The tombstone of a Polish woman who saved a Jewish woman by hiding her in the roof of her barn for two years during the Holocaust was rededicated with a Talmudic inscription.

Maria Jalowiec, who died in 1979, hid her neighbor Regina (Rivka) Wallach, who had managed to jump off a wagon after being rounded up by the Nazis, from 1942 to 1944.

Rivka’s son, Irving Wallach, who lives in Sydney, and her daughter, Sabina, of California, were present at the ceremony Sunday in Brzostek, Poland. They sponsored the renovation of the tomb after discovering it by chance last year.
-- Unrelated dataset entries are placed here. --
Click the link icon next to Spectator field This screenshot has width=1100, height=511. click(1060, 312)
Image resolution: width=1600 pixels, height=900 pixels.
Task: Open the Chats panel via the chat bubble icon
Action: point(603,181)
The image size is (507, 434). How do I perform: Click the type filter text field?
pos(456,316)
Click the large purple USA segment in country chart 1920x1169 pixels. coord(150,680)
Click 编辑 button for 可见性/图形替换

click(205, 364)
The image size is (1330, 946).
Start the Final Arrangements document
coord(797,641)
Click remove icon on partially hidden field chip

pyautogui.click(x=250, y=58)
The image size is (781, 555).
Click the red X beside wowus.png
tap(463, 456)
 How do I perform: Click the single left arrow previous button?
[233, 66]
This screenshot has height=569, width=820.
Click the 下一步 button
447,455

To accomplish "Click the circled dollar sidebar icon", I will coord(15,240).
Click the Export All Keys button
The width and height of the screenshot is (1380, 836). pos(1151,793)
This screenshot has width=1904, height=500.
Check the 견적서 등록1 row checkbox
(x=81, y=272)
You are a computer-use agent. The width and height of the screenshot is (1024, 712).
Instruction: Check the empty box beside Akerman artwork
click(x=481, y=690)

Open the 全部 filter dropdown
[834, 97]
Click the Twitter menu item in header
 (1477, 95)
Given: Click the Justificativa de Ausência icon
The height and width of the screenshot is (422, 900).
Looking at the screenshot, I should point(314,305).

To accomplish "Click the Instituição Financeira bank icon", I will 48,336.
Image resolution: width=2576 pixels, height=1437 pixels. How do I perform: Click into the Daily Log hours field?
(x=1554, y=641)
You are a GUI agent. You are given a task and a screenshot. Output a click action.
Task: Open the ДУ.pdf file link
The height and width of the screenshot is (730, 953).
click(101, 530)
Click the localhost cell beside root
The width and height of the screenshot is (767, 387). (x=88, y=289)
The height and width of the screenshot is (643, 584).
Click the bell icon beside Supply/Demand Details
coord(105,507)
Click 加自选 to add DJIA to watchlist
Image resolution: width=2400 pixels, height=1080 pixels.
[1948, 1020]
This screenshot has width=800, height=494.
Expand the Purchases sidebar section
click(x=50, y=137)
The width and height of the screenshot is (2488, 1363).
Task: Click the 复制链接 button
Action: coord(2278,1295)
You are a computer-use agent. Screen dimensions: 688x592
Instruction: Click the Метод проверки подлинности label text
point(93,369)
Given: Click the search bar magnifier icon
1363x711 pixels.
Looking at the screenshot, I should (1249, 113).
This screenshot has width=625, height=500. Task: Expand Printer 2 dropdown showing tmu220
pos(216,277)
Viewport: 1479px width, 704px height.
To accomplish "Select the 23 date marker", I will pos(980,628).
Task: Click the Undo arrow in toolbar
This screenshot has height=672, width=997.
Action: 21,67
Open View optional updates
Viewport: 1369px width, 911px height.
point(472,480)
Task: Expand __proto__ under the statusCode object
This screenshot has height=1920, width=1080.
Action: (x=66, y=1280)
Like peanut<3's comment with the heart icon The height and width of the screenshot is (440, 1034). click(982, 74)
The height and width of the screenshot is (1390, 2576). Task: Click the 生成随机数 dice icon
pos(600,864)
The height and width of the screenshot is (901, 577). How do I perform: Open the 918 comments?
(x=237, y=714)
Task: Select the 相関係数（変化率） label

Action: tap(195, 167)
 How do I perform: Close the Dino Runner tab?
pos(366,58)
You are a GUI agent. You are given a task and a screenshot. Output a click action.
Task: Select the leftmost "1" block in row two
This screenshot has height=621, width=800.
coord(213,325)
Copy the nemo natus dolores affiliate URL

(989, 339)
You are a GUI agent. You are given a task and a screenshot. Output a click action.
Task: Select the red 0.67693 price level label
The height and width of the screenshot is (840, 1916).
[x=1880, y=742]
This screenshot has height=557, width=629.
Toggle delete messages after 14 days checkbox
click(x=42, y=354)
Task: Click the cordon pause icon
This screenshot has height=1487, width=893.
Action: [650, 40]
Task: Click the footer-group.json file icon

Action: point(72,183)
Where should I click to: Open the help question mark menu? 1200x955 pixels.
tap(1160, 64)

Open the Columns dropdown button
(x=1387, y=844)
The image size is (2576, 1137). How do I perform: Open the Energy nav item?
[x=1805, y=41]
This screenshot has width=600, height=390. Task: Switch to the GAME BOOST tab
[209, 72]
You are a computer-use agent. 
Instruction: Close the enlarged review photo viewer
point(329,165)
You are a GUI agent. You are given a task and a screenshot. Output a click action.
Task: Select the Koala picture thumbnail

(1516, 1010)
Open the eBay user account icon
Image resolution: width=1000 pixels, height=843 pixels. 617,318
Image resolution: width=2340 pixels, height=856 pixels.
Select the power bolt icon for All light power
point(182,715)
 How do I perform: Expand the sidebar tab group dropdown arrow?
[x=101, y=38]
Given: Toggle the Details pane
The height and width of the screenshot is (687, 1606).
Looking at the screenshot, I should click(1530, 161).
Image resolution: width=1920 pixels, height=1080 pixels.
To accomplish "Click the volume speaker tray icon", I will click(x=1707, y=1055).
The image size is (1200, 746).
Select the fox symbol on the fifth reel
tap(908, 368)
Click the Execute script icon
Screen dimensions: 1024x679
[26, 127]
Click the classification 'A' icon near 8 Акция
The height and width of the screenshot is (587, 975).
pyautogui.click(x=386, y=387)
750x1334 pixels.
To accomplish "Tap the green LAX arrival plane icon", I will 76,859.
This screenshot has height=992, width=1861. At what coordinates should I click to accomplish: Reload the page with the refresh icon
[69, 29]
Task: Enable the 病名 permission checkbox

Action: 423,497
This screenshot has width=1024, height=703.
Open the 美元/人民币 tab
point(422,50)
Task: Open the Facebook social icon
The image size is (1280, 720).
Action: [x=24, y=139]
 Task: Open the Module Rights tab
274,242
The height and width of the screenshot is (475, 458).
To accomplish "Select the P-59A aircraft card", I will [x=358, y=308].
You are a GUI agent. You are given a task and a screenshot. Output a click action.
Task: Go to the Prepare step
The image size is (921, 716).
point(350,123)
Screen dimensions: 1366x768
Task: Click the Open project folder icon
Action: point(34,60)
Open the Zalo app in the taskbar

Other family members traveled from Israel, Germany, Poland and the Netherlands to witness the event, which also marked the 70th anniversary of the roundup by the Nazis of the Jews of Brzostek. Most were shot in a mass grave.

A new memorial to the Jews of Brzostek and nearby villages who were shot by the Nazis also opened in the presence of the chief rabbi of Poland and Australia’s ambassador to Poland.

Irving Wallach said of the event, “It marks the righteousness and courage in saving life, that of a Jewish neighbor. Maria Jalowiec’s courage and her decision to save my mother’s life came at the risk of possibly sacrificing her family’s and her own life. Such people deserve to have their names and deeds shouted from the rooftops.”

Wallach and his sister included on Jalowiec’s tombstone the Talmudic dictum “Whoever saves one life, it as if he saved the whole world.”

He said he hoped to have Jalowiec included as a Righteous Among the Nations by Yad Vashem.